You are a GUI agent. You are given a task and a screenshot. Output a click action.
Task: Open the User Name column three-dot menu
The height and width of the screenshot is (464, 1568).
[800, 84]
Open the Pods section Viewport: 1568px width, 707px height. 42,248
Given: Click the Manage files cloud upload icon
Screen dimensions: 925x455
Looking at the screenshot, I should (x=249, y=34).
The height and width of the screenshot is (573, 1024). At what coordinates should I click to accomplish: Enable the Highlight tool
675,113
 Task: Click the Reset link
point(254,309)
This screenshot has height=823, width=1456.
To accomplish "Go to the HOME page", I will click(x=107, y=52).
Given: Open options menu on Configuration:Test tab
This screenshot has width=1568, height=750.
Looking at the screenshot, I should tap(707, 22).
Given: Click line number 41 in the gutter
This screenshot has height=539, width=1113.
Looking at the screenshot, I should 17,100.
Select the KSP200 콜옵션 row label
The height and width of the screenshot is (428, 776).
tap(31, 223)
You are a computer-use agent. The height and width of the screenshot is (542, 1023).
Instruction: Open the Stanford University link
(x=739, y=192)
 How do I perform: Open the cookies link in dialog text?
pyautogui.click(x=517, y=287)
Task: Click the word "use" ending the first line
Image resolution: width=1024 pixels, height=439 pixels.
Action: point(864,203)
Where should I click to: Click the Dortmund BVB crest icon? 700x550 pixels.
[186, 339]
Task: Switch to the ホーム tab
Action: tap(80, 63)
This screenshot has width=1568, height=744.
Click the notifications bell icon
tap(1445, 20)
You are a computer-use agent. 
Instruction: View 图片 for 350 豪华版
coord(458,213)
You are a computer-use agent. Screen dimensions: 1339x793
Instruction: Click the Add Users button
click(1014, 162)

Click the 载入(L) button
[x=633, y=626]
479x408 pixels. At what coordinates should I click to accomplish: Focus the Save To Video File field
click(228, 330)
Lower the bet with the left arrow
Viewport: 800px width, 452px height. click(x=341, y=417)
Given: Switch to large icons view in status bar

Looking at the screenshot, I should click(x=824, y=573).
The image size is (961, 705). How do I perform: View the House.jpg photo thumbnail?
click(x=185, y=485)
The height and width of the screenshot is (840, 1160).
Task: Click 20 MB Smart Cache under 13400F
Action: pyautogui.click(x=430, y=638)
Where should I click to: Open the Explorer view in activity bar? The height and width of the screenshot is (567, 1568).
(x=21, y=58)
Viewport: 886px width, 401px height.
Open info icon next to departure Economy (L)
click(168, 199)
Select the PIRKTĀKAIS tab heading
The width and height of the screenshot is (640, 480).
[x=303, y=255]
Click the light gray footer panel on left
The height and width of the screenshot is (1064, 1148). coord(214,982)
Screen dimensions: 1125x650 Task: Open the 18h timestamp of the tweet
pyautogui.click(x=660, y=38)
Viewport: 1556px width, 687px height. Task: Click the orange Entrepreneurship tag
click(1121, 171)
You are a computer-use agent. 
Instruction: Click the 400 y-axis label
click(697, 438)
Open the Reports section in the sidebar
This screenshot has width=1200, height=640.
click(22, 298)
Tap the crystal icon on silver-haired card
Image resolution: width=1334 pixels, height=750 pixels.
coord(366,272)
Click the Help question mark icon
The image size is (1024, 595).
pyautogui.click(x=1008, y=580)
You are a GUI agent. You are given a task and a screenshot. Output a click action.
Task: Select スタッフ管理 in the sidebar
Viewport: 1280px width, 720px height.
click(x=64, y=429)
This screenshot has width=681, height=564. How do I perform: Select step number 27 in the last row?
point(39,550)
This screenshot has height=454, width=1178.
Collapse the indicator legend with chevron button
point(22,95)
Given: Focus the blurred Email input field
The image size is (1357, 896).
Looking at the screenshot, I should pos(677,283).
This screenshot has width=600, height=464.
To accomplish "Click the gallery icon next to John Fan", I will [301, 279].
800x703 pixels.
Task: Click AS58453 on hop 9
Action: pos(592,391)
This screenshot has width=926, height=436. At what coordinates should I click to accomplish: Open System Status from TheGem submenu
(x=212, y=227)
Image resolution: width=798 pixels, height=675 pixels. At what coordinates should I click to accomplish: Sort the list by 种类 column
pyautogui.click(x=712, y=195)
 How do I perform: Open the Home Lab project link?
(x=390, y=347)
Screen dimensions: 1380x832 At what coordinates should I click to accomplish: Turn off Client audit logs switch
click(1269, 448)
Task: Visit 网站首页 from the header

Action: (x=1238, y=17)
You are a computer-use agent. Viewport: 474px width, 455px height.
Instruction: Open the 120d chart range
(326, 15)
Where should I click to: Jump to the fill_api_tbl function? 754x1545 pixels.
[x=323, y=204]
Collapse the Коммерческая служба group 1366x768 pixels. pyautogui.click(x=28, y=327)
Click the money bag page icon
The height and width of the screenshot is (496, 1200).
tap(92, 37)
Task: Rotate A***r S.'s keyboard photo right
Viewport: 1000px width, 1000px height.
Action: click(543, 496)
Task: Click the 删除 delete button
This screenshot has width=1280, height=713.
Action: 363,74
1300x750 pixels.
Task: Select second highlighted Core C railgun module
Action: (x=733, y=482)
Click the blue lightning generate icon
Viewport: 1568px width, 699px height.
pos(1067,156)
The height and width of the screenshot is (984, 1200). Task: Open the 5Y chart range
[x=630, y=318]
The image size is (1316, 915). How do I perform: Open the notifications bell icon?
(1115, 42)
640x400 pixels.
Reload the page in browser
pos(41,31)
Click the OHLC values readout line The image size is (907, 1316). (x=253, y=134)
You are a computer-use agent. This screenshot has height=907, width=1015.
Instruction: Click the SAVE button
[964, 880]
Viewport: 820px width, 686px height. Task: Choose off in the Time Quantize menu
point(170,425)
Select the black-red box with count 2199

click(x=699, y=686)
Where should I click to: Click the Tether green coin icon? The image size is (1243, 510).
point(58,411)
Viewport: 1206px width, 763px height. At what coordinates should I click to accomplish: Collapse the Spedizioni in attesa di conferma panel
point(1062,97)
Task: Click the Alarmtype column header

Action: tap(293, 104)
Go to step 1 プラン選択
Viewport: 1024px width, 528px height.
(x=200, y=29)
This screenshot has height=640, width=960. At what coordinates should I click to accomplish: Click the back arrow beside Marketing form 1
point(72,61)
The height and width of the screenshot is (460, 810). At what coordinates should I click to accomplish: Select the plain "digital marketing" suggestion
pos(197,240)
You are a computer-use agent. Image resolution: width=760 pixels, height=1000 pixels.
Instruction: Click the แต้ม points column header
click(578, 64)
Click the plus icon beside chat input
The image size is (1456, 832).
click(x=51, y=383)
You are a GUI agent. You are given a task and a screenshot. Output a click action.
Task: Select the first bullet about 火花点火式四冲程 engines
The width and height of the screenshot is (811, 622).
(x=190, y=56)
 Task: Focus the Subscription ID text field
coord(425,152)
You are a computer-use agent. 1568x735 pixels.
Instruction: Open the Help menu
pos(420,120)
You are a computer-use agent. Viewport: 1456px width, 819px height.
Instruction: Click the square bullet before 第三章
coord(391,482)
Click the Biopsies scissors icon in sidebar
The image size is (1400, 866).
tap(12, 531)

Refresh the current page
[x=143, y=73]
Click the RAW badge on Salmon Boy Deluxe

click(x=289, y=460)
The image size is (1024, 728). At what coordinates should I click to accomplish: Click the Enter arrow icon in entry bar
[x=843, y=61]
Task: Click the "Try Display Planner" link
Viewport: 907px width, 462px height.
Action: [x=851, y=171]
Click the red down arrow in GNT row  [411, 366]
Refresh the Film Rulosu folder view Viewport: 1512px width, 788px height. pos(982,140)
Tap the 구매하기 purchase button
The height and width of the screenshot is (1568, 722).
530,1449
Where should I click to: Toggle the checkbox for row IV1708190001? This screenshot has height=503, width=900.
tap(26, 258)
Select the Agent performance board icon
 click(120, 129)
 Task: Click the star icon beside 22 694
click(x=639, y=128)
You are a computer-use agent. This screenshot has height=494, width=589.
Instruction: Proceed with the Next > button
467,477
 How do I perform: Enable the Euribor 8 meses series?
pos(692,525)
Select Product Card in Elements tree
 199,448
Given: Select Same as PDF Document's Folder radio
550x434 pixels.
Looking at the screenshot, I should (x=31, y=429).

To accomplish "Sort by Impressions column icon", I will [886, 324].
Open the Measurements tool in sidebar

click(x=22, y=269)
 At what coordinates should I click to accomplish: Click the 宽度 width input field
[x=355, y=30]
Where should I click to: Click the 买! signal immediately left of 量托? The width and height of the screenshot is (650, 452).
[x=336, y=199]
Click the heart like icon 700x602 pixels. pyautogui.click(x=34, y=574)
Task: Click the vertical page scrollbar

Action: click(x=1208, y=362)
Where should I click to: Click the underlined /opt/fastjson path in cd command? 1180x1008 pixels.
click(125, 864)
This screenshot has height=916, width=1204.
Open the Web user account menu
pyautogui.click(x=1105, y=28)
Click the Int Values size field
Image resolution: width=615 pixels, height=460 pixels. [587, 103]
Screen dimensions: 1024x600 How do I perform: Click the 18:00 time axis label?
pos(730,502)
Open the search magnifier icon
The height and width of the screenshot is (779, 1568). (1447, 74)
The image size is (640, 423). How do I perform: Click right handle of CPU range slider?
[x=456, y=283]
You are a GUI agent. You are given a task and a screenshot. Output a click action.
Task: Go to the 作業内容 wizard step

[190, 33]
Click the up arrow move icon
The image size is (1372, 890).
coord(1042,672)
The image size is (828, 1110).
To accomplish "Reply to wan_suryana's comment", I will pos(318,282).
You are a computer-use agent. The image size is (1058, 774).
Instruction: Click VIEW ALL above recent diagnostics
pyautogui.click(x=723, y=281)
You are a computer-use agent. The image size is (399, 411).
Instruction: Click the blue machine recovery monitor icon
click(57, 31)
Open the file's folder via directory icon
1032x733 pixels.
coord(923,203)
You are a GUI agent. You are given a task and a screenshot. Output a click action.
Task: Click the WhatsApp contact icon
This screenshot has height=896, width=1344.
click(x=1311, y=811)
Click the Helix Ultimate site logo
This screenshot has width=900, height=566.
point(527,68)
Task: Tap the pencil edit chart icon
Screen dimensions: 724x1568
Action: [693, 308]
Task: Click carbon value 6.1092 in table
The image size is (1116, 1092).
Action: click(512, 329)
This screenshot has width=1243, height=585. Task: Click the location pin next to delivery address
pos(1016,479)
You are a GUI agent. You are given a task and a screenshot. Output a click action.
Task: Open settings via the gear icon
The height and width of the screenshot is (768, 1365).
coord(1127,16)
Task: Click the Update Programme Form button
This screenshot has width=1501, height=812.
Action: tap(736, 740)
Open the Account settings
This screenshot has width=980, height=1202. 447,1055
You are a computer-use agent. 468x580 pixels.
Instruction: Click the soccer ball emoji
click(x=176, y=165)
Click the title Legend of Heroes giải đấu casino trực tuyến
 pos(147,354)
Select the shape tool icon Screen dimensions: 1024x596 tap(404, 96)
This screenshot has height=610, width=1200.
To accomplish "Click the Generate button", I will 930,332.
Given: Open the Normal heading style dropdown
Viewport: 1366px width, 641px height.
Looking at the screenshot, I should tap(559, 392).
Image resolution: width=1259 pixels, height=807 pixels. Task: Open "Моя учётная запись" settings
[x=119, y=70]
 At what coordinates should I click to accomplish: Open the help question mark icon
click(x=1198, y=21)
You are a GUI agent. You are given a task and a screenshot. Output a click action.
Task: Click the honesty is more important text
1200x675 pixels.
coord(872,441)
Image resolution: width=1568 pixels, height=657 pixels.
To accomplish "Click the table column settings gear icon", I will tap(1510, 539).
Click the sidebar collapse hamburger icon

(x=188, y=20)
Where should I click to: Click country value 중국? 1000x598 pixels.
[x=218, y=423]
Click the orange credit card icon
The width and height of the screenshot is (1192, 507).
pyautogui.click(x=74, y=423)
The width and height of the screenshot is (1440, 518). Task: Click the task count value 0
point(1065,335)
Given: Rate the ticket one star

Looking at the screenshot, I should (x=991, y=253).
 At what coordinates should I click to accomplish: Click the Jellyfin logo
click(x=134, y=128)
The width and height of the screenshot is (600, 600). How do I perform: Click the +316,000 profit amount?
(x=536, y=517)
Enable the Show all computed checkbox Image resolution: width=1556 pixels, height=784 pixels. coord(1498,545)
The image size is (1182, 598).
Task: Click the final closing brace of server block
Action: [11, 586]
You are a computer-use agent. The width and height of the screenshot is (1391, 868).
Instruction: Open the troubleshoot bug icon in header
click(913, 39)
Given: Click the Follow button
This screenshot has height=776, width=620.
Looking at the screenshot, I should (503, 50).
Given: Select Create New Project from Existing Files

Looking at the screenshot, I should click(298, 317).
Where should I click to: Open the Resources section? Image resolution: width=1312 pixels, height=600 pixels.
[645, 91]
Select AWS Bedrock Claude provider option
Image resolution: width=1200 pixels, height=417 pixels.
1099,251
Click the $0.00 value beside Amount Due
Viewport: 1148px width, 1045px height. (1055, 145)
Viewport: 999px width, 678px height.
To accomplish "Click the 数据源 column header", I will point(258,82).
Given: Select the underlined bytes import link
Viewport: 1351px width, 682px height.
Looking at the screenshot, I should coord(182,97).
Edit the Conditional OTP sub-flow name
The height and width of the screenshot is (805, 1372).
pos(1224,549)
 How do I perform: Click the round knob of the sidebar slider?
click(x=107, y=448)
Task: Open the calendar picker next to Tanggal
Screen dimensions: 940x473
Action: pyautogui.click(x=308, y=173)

■ PROBLEM TO WORK ON
Look over the records above, and wherever a line contains the string "first", copy that line.

■ RESPONSE TO THIS EXERCISE
Task: Click the word "use" ending the first line
Task: Select the first bullet about 火花点火式四冲程 engines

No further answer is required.